(Records drawn from a dataset)

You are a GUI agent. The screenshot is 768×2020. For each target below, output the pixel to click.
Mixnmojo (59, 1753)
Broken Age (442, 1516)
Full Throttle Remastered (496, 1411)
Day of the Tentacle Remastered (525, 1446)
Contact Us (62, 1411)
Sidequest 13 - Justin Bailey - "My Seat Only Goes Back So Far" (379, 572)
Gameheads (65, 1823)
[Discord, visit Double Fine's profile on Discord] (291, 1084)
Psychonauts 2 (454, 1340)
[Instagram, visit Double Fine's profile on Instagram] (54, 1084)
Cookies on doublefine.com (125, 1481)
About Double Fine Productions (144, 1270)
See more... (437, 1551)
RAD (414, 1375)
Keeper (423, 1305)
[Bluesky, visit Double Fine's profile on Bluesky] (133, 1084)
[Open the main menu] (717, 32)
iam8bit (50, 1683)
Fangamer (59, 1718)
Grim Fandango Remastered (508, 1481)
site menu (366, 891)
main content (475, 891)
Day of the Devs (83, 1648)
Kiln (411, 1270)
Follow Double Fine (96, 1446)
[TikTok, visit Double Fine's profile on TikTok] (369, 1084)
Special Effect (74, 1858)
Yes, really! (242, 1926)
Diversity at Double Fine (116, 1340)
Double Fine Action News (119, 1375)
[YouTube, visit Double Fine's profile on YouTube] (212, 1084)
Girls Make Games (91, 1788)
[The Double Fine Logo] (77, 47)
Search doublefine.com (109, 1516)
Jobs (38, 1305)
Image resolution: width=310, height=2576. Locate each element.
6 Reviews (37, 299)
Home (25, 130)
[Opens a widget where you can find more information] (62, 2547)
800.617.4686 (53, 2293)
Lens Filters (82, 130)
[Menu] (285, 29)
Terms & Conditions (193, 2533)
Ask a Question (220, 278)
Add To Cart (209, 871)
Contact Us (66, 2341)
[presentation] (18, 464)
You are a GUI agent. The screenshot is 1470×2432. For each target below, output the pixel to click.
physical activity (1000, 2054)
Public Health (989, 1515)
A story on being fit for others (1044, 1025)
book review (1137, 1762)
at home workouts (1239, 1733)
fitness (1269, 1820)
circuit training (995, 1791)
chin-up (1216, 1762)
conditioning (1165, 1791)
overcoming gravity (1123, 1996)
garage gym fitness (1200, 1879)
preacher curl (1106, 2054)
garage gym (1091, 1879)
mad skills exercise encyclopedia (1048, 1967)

ASSIGNMENT:
Your answer must be the line holding "overcoming gravity (1123, 1996)" plus every later line to the end of the records, copied exactly.

ANSWER AREA:
overcoming gravity (1123, 1996)
garage gym fitness (1200, 1879)
preacher curl (1106, 2054)
garage gym (1091, 1879)
mad skills exercise encyclopedia (1048, 1967)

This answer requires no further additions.